Say what you will about ABBA — whose 1970s pop hits make up the song score for the stage-show-turned-film — but their lushly produced ditties were always gorgeously sung and featured harmonies worthy of comparison with The Beach Boys and The Mamas and the Papas.
The Broadway production of “Mamma Mia!” opened in 2001 with a cast of strong singers that included musical theater powerhouse Judy Kaye, among other gifted performers .
The strong presentation of the music in the stage show overshadowed the rather ludicrous plot about a girl’s determination to find her real father just before she gets married on the Greek island where her one-time rocker mom runs a hotel. Mom slept around when she was a hippie singer and isn’t sure which of her three sexual partners that year fathered the girl.
The plot was ripped off from a long-forgotten 1968 Hollywood comedy called “Buena Sera, Mrs. Campbell.” On stage, the songs keep coming so quickly and so cleverly that we ride right over the dumb (and rather offensive) plot.
The program for the theatrical version of “Mamma Mia!” doesn’t have an ordered song list, so part of the fun of the show is wondering how the heck they are going to work tunes like “Chiquitita” and “Take a Chance on Me” into the story and who will get to sing them.
The movie literalizes everything about the ridiculous storyline and sets the shenanigans in a real place, so the songs have to carry more dramatic weight than they do on stage, and the whole thing collapses.
Even the great actress and pretty good singer Meryl Streep looks unsure of herself as she is directed to hop and jump around her character’s hotel like a chorus girl on speed. The frenetic attempt to make her character seem “youthful” actually makes the beautiful Ms. Streep look older than her real age (59) — it’s like seeing one of those desperate suburban moms who decides to dress like her teen daughter.
When the action stops for Streep to sing an overwrought solo (“The Winner Takes It All”) she carries on as if she is singing the death scene in “La Traviata.”
But it is Brosnan who suffers the worst treatment in this poorly put together musical. When it became clear the actor can’t sing — but his star presence was needed for international box-office insurance — couldn’t his vocals have been discretely dubbed by an anonymous vocalist?
There was a time when audiences accepted the notion that movie stars sometimes needed help when they were asked to star in musicals.
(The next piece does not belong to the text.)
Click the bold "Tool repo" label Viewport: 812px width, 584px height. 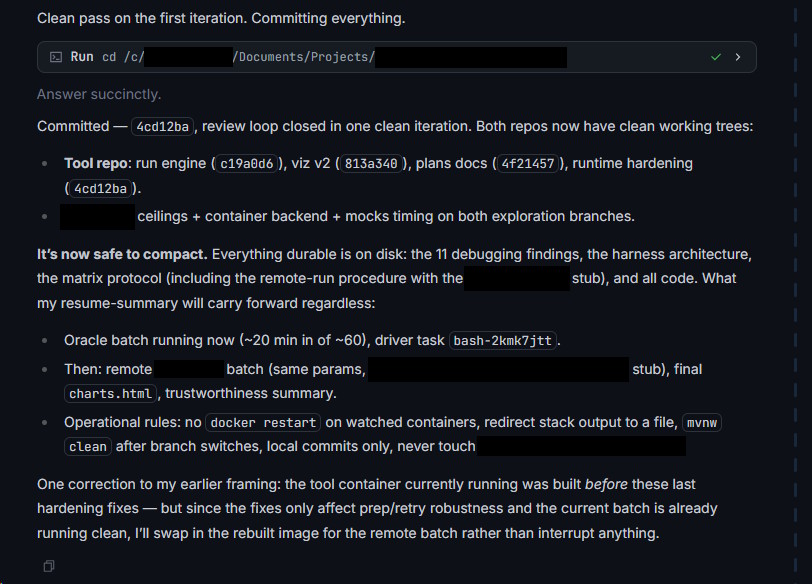95,164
Marni Nixon made a nice career out singing for actresses such as Audrey Hepburn (“My Fair Lady”) and Natalie Wood (“West Side Story”) and doing it in the style of the performer’s speaking voice.
Surely, in this age of electronic wizardry, someone could have helped Brosnan out — it’s truly terrible to sit in a theater and hear an audience laughing at a good actor who got in over his head.